My travels in the United States being mostly done by car, I find it amusing to listen to the local radio stations all across the country, visit record stores and just talk to people locally about what kind of music they listen to.
My personal favorite is when I find a radio station that provides a "Best Of" countdown. I remember listening to one in Philedelphia once which I considered to be just about the funniest thing I've ever heard for several reasons, one of which being the placement of "You Know What I Mean" by Lee Michaels ahead of Ziggy Stardust and Let It Be on a top 500 classic rock songs list. The songs were all in the 194-196 positions. Please tell me you think the good people of Philedelphia made a mistake here. I mean, I wouldn't even consider You Know What I Mean to be a rock song, I'd say it's pop. To each his own I guess?
Prog rock also tends to fare well on the East Coast in general. They sure love Genesis and Yes out in New Jersey, I was hearing their big hits and obscurities all over the radio in the time I spent there. I got a little worked up when they played Changes by Yes as that is one of my favorite songs and one I'd never heard on the radio until then.

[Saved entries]
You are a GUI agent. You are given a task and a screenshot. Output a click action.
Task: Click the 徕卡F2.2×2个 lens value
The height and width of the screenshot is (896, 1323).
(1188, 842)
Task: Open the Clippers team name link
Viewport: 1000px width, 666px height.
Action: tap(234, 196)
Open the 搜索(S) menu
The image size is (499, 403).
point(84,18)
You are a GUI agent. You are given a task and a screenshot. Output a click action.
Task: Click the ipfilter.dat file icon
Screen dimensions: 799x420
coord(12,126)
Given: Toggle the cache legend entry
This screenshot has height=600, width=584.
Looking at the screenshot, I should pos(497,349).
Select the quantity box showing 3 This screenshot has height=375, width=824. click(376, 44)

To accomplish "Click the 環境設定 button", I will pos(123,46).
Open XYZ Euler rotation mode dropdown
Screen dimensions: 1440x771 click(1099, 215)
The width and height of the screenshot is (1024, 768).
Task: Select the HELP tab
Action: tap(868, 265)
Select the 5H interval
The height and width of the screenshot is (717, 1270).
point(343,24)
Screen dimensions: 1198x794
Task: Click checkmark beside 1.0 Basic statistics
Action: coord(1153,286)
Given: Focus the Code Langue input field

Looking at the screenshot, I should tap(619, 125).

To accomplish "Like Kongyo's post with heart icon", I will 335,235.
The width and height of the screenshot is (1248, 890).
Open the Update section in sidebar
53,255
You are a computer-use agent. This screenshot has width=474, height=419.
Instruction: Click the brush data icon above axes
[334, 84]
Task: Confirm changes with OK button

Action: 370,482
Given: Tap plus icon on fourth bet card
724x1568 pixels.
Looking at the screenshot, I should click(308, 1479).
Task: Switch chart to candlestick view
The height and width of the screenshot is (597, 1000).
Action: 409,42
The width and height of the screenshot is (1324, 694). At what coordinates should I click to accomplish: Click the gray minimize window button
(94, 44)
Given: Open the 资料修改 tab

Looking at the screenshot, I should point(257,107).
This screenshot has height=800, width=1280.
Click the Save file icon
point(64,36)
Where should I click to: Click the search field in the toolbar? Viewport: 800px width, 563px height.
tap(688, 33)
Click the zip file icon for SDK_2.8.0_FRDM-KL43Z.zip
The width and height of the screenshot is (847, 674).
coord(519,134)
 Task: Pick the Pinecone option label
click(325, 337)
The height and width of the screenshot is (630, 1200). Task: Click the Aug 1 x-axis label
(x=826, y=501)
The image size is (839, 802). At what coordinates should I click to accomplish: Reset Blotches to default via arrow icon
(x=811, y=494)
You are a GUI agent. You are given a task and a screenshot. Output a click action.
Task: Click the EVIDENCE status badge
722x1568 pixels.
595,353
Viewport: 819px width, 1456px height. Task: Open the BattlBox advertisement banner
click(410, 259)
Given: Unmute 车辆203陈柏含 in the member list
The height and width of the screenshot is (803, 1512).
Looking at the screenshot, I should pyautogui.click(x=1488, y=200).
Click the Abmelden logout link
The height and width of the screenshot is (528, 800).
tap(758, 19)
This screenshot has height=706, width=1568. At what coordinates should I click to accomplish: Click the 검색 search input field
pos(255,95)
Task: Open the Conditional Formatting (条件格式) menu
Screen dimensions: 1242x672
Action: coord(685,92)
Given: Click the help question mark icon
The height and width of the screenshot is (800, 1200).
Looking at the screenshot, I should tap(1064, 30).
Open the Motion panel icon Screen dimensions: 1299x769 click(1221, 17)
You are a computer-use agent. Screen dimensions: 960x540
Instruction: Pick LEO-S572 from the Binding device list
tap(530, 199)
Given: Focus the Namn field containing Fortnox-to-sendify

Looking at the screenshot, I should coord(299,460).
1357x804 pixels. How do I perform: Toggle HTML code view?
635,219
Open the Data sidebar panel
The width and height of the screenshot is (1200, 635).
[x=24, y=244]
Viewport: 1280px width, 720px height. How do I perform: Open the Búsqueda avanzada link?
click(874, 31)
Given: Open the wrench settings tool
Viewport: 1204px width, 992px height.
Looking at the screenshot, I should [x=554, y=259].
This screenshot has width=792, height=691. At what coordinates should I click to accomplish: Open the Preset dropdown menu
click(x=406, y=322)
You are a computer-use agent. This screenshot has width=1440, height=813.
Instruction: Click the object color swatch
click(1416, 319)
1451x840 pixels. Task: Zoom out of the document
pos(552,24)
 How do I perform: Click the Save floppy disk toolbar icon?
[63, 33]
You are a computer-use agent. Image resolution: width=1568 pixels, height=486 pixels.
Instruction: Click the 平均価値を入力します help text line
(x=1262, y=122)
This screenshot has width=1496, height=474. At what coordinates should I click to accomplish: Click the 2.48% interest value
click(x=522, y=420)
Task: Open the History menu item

** Required tasks **
1. In the road-trip music post, please rewrite the stretch from "Prog rock also" through "radio until then.", replacing "Genesis" with "Rush".
2. Answer these questions from the road-trip music post:
(a) How does the writer mostly travel in the United States?
(b) Which Lee Michaels song is named?
(c) Which Yes song did the writer get worked up about hearing?
3. According to the road-trip music post, why did the writer get worked up when "Changes" by Yes came on in New Jersey?

** Task answers **
1.
Prog rock also tends to fare well on the East Coast in general. They sure love Rush and Yes out in New Jersey, I was hearing their big hits and obscurities all over the radio in the time I spent there. I got a little worked up when they played Changes by Yes as that is one of my favorite songs and one I'd never heard on the radio until then.

2.
(a) Mostly by car.
(b) "You Know What I Mean."
(c) "Changes."

3. "Changes" is one of the writer's favorite songs, and the writer had never heard it on the radio until then.